▶

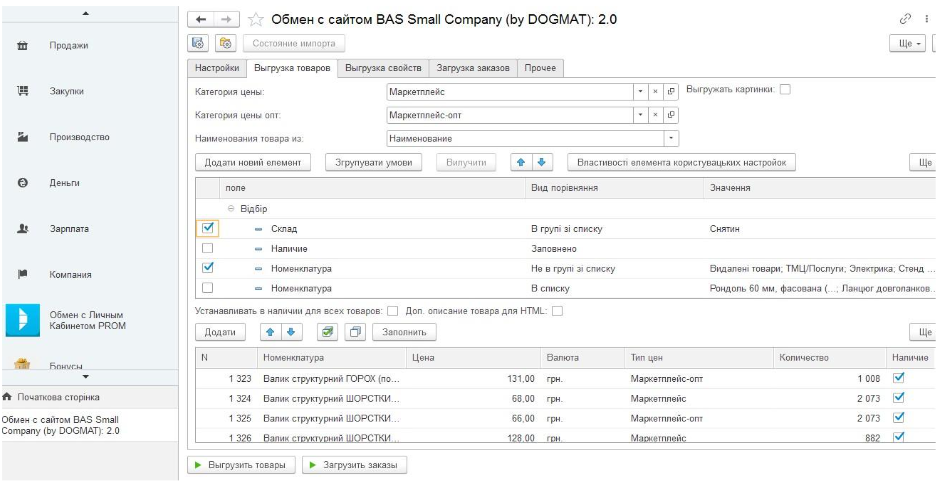940x502 pixels.
Task: Expand the Категория цены dropdown list
Action: point(641,91)
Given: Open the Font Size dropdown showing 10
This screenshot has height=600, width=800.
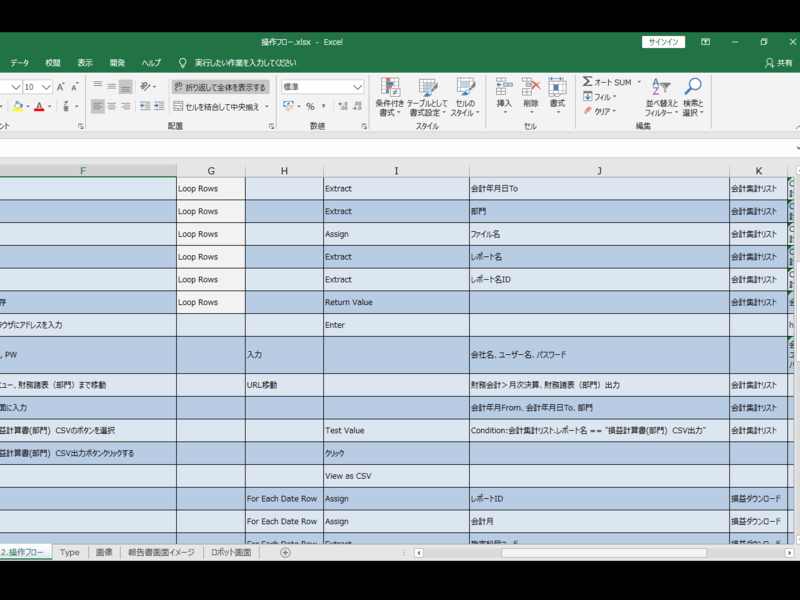Looking at the screenshot, I should click(x=45, y=85).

◀

Could you repeat exactly the lines from the one containing "Given: Open the Font Size dropdown showing 10" to the last line of the records, both included, and leave out every picture?

TASK RESULT:
Given: Open the Font Size dropdown showing 10
This screenshot has height=600, width=800.
Looking at the screenshot, I should click(x=45, y=85).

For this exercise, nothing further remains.